● **ЗАДАНИЕ A**:
Выберите все строки, в которых встречается слово «Given». Учитывайте регистр букв.

● **ТЕКСТ**:
»»
Мы прибегаем здесь к обширному цитированию гегелевских лекций по истории философии, чтобы сохранить акцент на необходимости осмысления сущности современного исторического сознания. Разумеется, в предисловии, каким бы обширным оно ни было, невозможно эксплицировать полностью как гегелевскую мысль в целом и присущую ей демонстрацию своей логики и истории, так и современную мысль и свойственное ей историческое сознание, которое постоянно взывает к «философии жизни», к метафизике труда и воли к власти, к культурологии и «философии ценностей», наконец, в наше время к «этнократическому» сознанию, которое апеллирует опять же к истории и само-бытности культуры, имеющей якобы абсолютно самодостаточный характер и потому требующей своего территориально-государственного образования, ради которого всякая отдельная человеческая личность есть всего лишь Ничто или просто «винтик» в целостном механизме «переоценки ценностей» опять же в сугубо этнократическом измерении, знающем с несомненной достоверностью, что можно за счет кого-то на своей «этнографической» территории совершенно благостно устроиться; всем же прочим «инородцам» можно обещать в будущем гражданство, но только лишь тогда, когда станет несомненной абсолютная независимость воли в лице «монологического», тотально-этнократического упования, требующего своего самодостаточного представительства в изъявлении соответствующей власти.

Истина в этом случае, которая, начиная с Декарта, требует быть достоверностью, в философии Гоббса и Локка оказывается просто мыслью, имеющей своим собственным делом отыскание надежного метода, т. е. надлежащего пути и маршрута заранее знаемой уже истины. В «феноменологии духа» Гегель говорил не об истине как таковой, но об истине познающего, т. е. когда познающий не есть просто достоверность чувственного, но прежде всего «достоверность себя самого». Такая достоверность есть «понятие» как «истина, достигшая свойственной ей формы» (Соч. Т. IV. С. 38). Вот почему только «с самосознанием мы вступаем теперь в родное ему царство истины» (Там же. С. 93).
««
● **ИСХОДНЫЕ ДАННЫЕ**:
»»
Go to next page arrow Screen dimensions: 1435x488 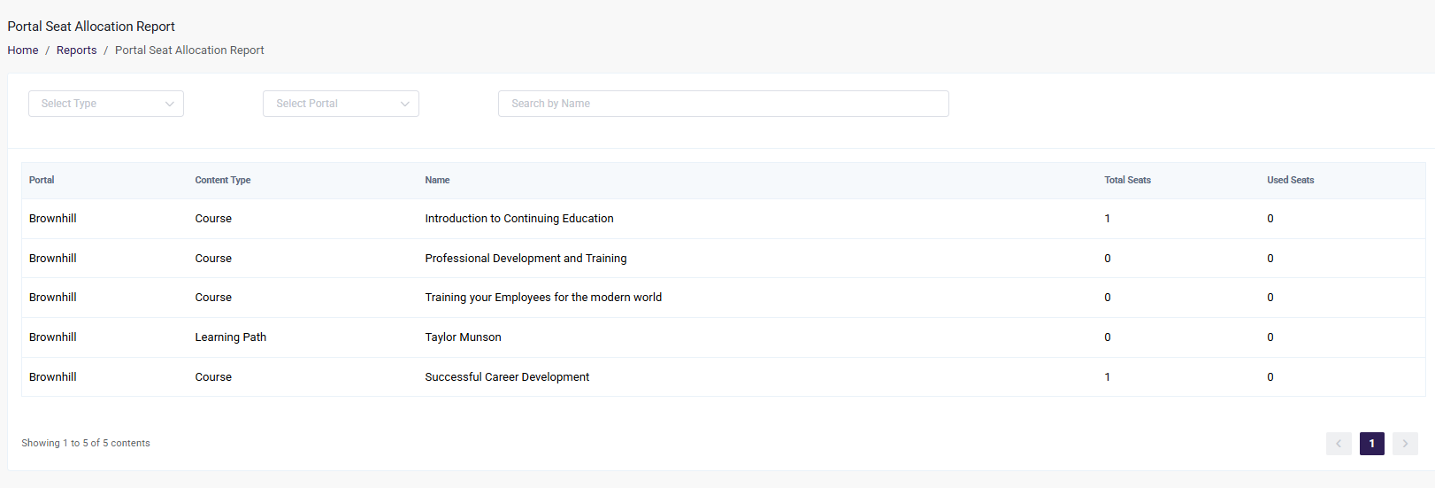tap(1405, 444)
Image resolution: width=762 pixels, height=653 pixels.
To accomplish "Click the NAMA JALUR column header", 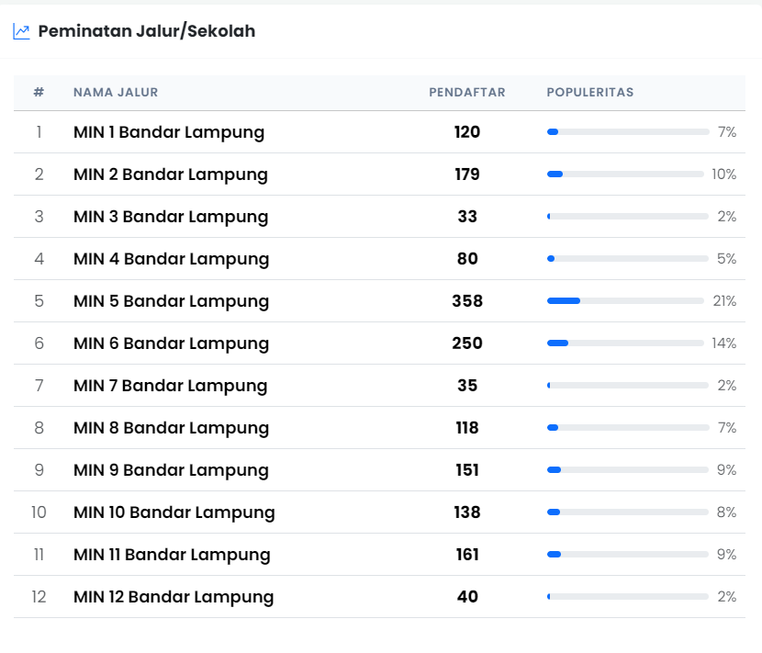I will pos(116,93).
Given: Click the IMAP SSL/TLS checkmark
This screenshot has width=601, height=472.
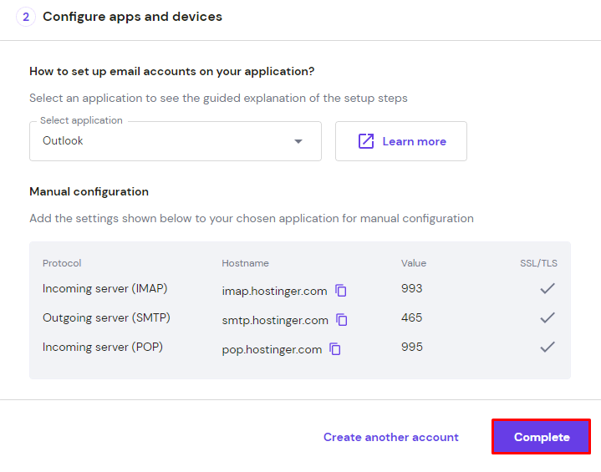Looking at the screenshot, I should click(x=548, y=289).
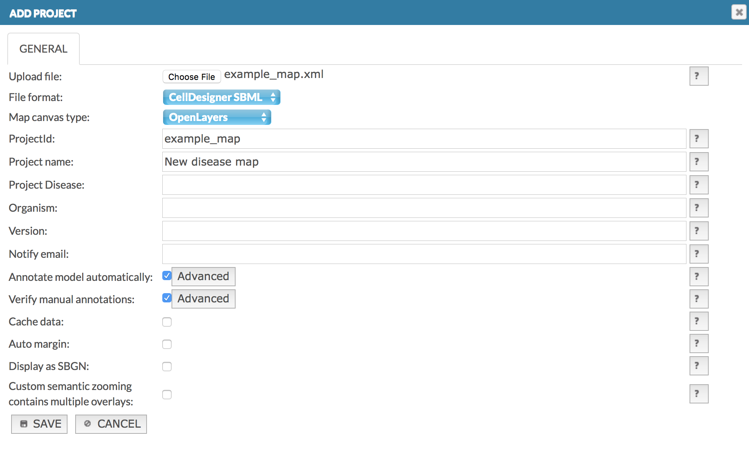Click into the Project name field
This screenshot has width=749, height=468.
pyautogui.click(x=424, y=162)
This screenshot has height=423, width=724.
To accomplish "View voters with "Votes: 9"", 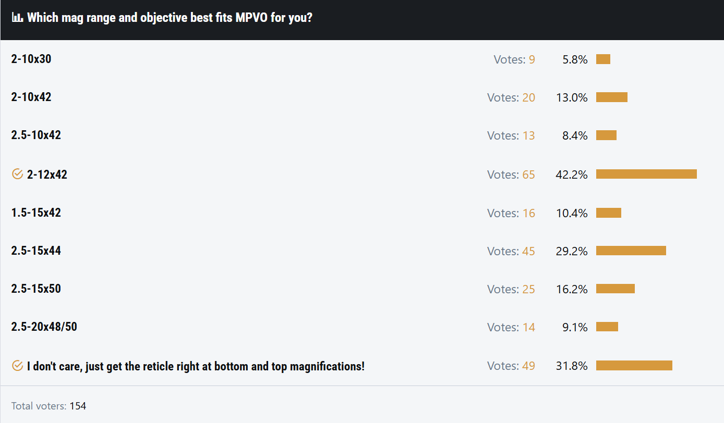I will [x=514, y=59].
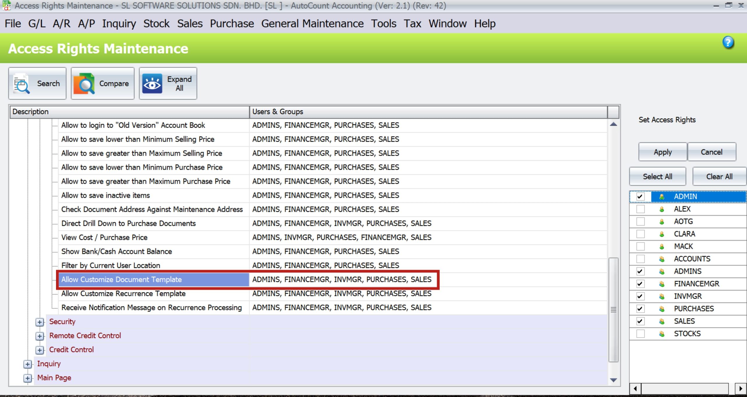Select the Compare tool icon
747x397 pixels.
(84, 84)
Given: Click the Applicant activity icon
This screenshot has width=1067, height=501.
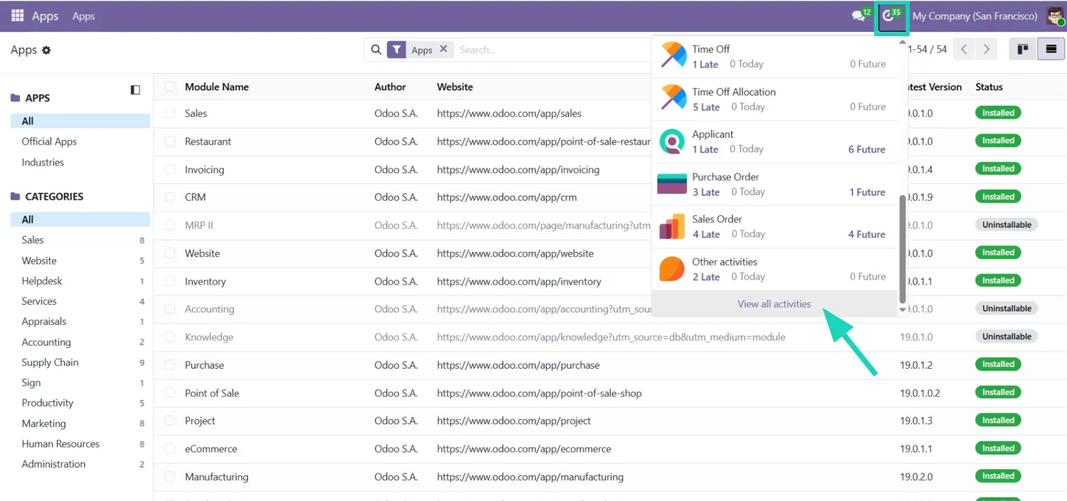Looking at the screenshot, I should pos(672,142).
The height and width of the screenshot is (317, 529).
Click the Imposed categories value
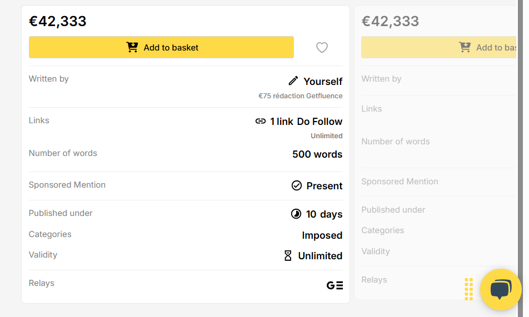pos(322,235)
««
● **ЗАДАНИЕ B**:
Верните из текста о Гегеле фрагмент, начиная со слов «Истина в этом» и далее до слов «же. С. 93).» включительно.

● **ГОТОВЫЙ ОТВЕТ A**:
Given: Click the IMAP SSL/TLS checkmark
Given: Click the Applicant activity icon

● **ГОТОВЫЙ ОТВЕТ B**:
Истина в этом случае, которая, начиная с Декарта, требует быть достоверностью, в философии Гоббса и Локка оказывается просто мыслью, имеющей своим собственным делом отыскание надежного метода, т. е. надлежащего пути и маршрута заранее знаемой уже истины. В «феноменологии духа» Гегель говорил не об истине как таковой, но об истине познающего, т. е. когда познающий не есть просто достоверность чувственного, но прежде всего «достоверность себя самого». Такая достоверность есть «понятие» как «истина, достигшая свойственной ей формы» (Соч. Т. IV. С. 38). Вот почему только «с самосознанием мы вступаем теперь в родное ему царство истины» (Там же. С. 93).